Type IV variants were the most common morphologic variants in our population. These variations have been reported with various names applied to them, such as pons hepatis [5-6,14,16,18,21-22], absent fissure for ligamentum teres [9,12,17] and ligamentum teres tunnel [10-11,15,19]. We propose the use of standardized nomenclature and classifications, possibly those proposed within this paper. In a literature review, we encountered 15 published series (excluding individual case reports) that documented these variations in a combined total of 5,550 individuals [4-6,13-14,16-22,24,25-26]. With the proviso that comparisons are difficult due to varied nomenclature, the documented incidence of type IV variants ranges from a low of 1.25% [17] to a high of 27.8% [6]. The incidence of type IV variants in our population (33.3%) was closer to that documented by Joshi et al. in North India [6].

As liver surgeons, we found the closed-type IV variants interesting. We proposed the use of a parenchymal bridge length of >2 cm to define the closed-type variant because such a large bridge would be clinically significant, in terms of both diagnostics and operative intervention. From a diagnostic point of view, the long and thick hepatic bridge makes Doppler assessment of the umbilical segment of the left portal vein difficult when preparing for Rex shunts between the superior mesenteric vein and the umbilical branch of the left portal vein [8]. In our population, 14.5% of individuals have a closed type variant.
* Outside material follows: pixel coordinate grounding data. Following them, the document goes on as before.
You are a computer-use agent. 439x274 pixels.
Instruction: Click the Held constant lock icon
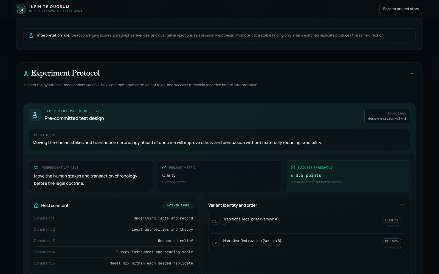tap(36, 206)
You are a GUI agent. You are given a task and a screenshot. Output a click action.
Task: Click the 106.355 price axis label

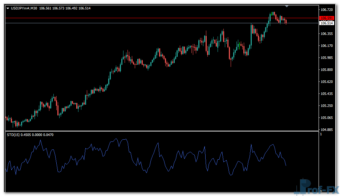(x=327, y=34)
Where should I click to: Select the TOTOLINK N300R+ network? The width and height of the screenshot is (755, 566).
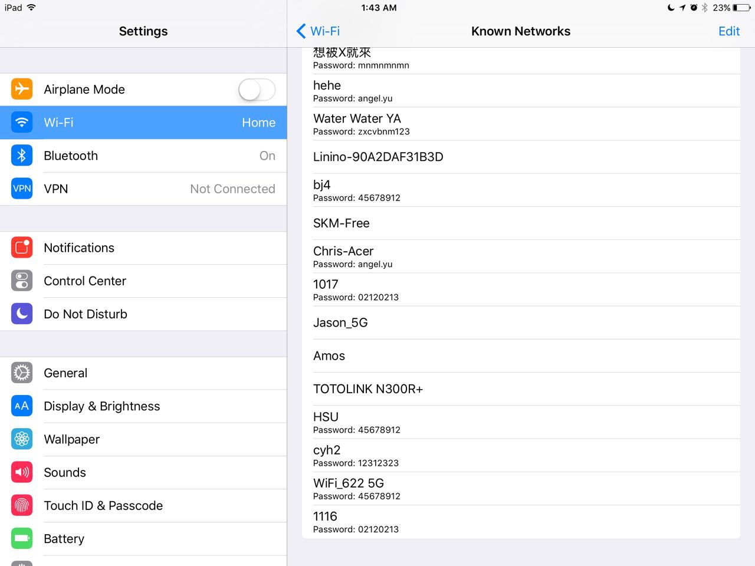pos(368,389)
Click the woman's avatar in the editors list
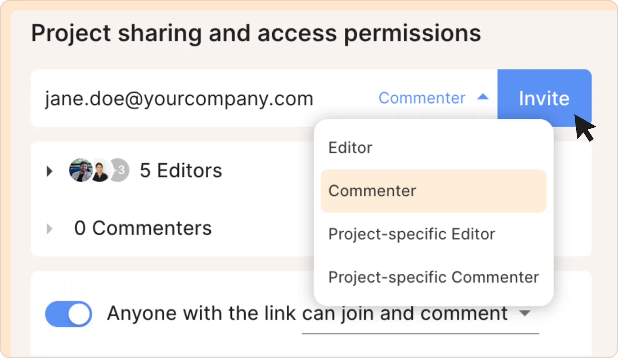The image size is (618, 358). (100, 170)
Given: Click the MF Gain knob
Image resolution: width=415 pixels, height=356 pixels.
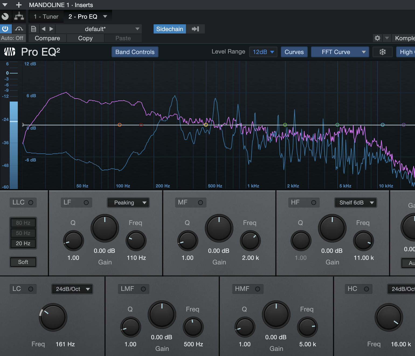Looking at the screenshot, I should coord(219,228).
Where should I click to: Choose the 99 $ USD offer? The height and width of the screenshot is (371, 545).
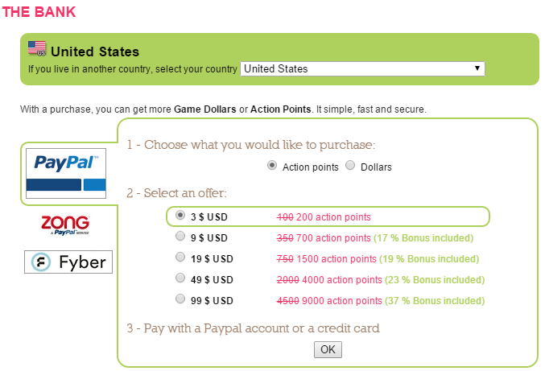click(x=180, y=299)
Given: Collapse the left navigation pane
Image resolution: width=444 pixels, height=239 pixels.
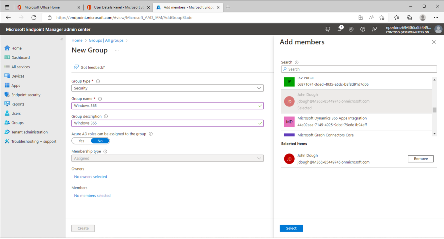Looking at the screenshot, I should tap(61, 39).
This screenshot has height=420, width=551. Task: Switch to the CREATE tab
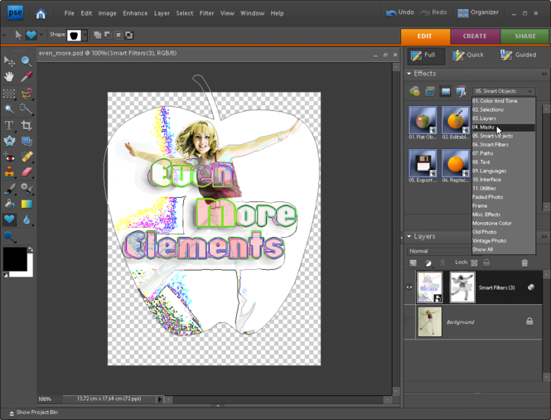[x=475, y=36]
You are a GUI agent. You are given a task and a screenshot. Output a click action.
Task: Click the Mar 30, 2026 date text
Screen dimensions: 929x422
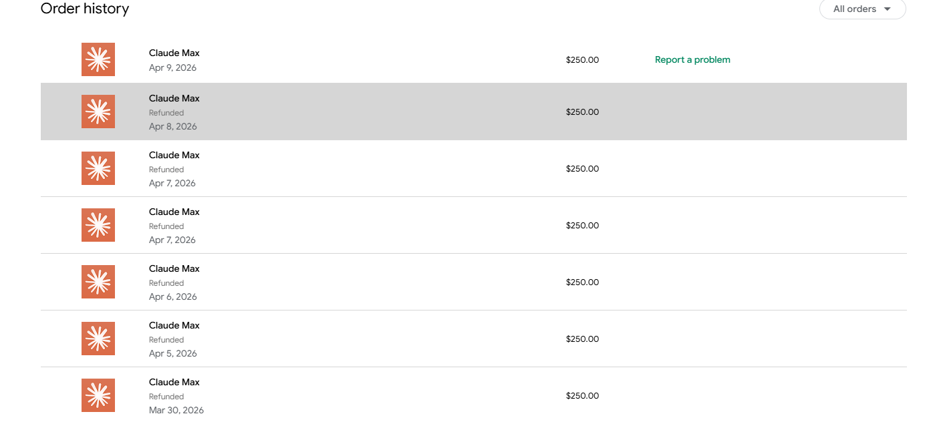click(176, 410)
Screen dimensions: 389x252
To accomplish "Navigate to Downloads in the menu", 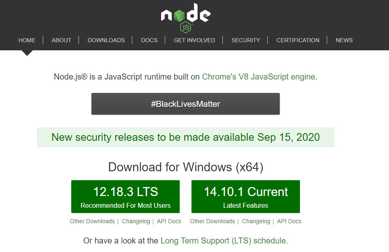I will coord(106,40).
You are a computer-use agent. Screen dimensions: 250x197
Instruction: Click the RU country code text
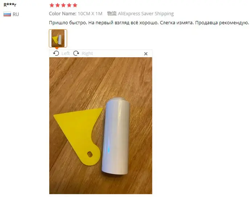click(x=16, y=14)
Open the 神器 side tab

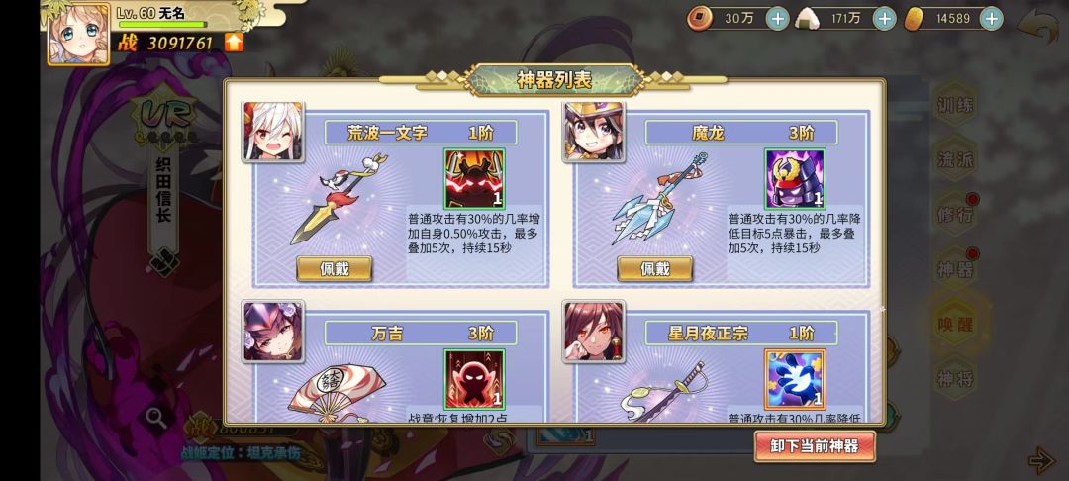pos(955,269)
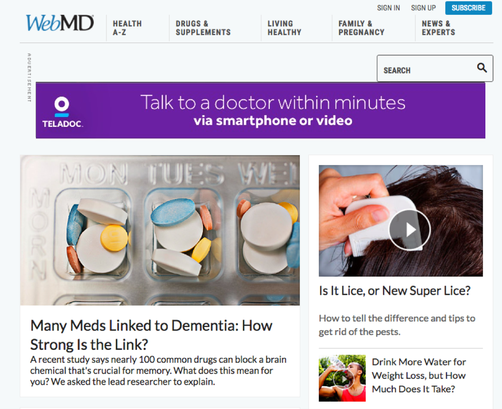Click the blue Subscribe button
This screenshot has height=409, width=502.
(x=468, y=8)
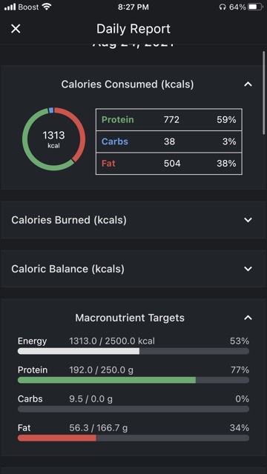Viewport: 267px width, 474px height.
Task: Expand the Calories Burned section chevron
Action: tap(248, 220)
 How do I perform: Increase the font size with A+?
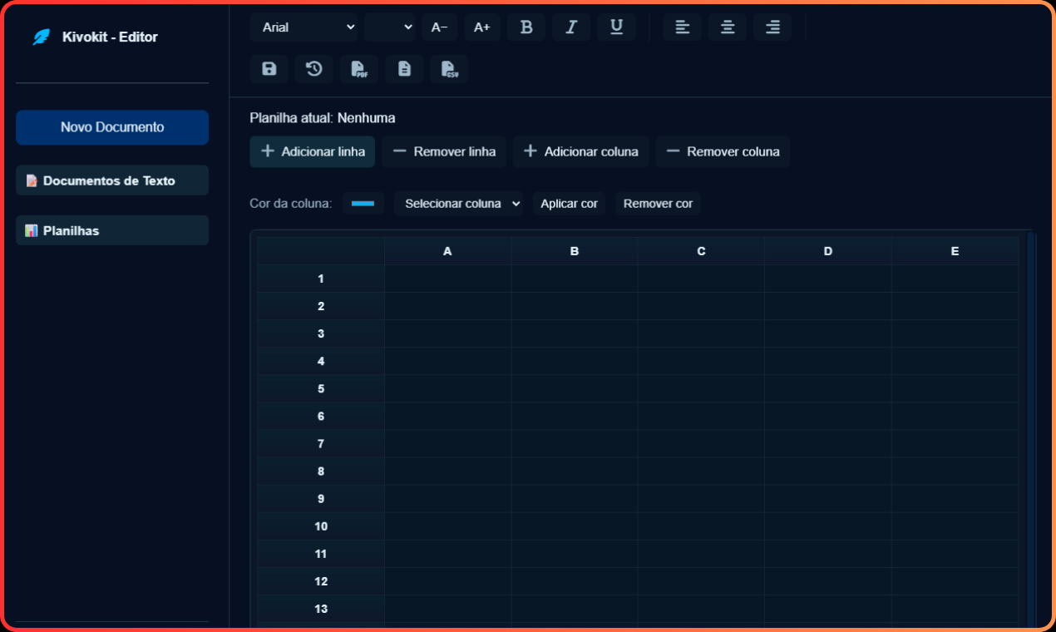[482, 27]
Of particular interest was the variant in which hepatic parenchyma completely obliterated the UF, giving the appearance that the quadrate lobe was absent. In the published literature, similar variations have been described using different names. This variant has been described as a “liver not divided into lobes on the visceral surface” by Kale et al. [7], as “tissue of pons hepatis leaving no boundaries for quadrate lobe” by Anbumani et al. [22], as a “complete absence of a quadrate lobe” by Ebby and Ambike [10] and Joshi et al. [6], and as “absence of a left lobe” by Abdullahi et al. [9], Satessha et al. [12] and Aktan et al. [4]. This variant was present in 1.5% of individuals in our series. Aktan et al. [4] reported that this variant was present in 3.2% of 437 individuals and Joshi et al. [6] documented its presence in 4.4% of 90 individuals. To demonstrate the problem without standardized nomenclature, we refer to the paper by Anbumani et al. [22] in which 3/30 (10%) of individuals were reported to have “no boundaries between left and quadrate lobes,” but published photographs reveal that two of these were actually open-type IV-b and closed-type IV-a variants. Hence, the true incidence of closed-type IVb variants would have only been 3.3% (1/30) instead of 10%, according to our classification system.

Liver surgeons often use the umbilical fissure as a landmark to plan liver resections [2], and this is rendered impossible with a closed type IV variant. In addition, during laparoscopic liver resections, we often grasp the ligamentum teres hepatis with laparoscopic instruments, using it as a “handle” to manipulate the liver. This maneuver now becomes dangerous in the face of this variant because the overlying hepatic parenchyma can be lacerated due to shear stress, leading to significant bleeding from the lacerated parenchyma.

Conclusions

In this Caribbean population, only 44.9% of persons had conventional "normal" anatomy of the umbilical fissure. There were UF variants in 55.1% of persons in this population with the following distribution: Type 2 (1.5%), Type 3 (20.3%), and Type 4 (33.3%). These variants bear clinical significance, as they can be misinterpreted for liver tumors and hinder sonographic assessment of the umbilical segment of the left portal vein. In addition, the type III and IV variants negatively impact surgical procedures such as hyperthermic intra-peritoneal chemotherapy, Rex shunts, and laparoscopic liver resections.